The sample size in these families precludes us from definitively identifying the exact set of causal genes and variants, particularly as they likely are low frequency or rare, even in this population. Novel methods are needed to map rare genes in the context of low power. These findings support the hypothesis that there are likely multiple underlying genes and/or variants and that those segregating in these pedigrees may be specific to families and not easily identified in studies of unrelated individuals. Further interrogation of these regions with sequencing to detect rare variants is warranted.
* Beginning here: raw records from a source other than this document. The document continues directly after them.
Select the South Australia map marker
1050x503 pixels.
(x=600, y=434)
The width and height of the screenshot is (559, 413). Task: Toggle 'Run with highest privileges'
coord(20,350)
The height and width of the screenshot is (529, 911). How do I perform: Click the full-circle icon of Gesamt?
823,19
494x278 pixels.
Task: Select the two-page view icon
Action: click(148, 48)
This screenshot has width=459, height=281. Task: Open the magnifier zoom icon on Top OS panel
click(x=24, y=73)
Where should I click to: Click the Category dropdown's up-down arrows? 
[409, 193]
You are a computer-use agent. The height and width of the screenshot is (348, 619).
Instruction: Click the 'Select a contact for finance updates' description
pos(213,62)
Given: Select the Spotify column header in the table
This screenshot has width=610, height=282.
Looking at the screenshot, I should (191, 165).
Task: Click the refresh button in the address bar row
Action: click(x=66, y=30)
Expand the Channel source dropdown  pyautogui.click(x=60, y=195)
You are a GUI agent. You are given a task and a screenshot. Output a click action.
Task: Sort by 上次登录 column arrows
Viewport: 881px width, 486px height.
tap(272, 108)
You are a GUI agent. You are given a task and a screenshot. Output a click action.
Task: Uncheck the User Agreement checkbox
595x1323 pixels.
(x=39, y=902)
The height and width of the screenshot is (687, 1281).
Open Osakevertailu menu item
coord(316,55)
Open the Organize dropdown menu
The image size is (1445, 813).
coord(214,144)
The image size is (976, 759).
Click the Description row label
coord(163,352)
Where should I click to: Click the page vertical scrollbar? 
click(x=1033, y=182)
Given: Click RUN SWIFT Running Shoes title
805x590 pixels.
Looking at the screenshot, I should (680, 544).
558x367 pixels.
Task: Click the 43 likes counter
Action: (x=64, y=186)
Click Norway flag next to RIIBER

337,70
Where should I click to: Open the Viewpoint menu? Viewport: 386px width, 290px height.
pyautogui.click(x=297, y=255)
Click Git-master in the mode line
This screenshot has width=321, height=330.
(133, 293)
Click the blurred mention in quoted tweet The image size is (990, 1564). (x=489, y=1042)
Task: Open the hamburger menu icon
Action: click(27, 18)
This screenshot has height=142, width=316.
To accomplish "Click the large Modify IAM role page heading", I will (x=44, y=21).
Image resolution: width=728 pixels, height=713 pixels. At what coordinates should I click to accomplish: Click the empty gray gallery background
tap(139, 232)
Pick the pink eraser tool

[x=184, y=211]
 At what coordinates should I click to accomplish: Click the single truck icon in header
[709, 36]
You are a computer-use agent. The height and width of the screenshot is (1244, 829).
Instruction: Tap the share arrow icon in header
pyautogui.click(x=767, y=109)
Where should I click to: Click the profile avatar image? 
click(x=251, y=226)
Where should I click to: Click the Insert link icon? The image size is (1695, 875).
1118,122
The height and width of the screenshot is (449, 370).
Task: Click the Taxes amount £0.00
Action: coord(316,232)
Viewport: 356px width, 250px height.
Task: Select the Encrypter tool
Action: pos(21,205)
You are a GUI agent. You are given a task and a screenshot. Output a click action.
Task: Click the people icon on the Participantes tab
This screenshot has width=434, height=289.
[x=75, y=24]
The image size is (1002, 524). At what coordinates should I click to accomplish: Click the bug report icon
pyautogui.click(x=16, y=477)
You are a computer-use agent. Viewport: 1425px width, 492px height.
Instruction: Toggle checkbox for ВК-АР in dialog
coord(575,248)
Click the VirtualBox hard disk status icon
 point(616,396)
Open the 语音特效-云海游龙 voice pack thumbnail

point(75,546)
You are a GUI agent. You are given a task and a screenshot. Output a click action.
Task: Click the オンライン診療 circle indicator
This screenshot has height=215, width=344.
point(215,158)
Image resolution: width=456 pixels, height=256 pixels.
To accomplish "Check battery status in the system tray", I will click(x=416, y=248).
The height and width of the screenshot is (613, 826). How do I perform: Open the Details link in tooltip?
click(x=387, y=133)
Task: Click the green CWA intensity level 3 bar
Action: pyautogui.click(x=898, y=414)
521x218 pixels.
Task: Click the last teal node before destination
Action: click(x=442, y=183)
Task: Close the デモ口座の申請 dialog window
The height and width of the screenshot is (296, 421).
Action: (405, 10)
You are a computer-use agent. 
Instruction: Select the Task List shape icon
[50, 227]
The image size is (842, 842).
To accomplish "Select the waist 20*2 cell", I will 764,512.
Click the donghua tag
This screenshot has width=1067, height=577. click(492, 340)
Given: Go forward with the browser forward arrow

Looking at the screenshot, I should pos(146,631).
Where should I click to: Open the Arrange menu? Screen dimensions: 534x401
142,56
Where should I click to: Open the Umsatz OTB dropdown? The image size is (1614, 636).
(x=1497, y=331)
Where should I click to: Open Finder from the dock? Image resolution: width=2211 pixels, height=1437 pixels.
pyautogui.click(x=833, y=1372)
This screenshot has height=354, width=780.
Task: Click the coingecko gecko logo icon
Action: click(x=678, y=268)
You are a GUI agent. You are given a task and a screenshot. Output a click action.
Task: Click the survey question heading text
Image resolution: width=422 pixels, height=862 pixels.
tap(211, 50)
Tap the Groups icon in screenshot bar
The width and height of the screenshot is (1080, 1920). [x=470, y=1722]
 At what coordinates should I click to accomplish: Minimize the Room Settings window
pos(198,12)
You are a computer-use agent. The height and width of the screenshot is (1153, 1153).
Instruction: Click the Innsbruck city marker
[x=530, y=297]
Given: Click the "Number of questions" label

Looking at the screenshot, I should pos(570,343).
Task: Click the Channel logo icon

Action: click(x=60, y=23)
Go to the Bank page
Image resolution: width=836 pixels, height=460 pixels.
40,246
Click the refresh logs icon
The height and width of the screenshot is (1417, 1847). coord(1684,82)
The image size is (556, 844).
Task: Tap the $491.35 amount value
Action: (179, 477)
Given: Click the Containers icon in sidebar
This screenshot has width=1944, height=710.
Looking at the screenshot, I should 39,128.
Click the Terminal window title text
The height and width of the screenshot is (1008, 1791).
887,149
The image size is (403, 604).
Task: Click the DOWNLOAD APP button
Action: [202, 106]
We observed differences in the patterns of SNV -BP association by sex-strata but the findings were difficult to differentiate from chance (Additional file 1: Tables S6 and S7). This is relevant because our initial linkage peak displayed evidence of sex-specific effects [28].

Conclusions

Our results illustrate the challenges of gene discovery using association analyses in the presence of locus and allelic heterogeneity, which may have implications for the study of complex traits across ancestries. American Indian population-specific variants and low frequency/rare variants not included in the HapMap were not evaluated in this study, and could account for some of the non-significant findings. The 1000 genome project data was not available at the time of SNV selection; however the American Indian gene pool is not captured very well by the 1000 genome data. Sequencing of this region could provide further information on functional SNVs at this locus. Our results also suggest that a single genetic variant is not likely to be the cause of the linkage signal on 17q for blood pressure, which represents a major challenge for variant discovery with association analysis as power to detect effects becomes much diminished.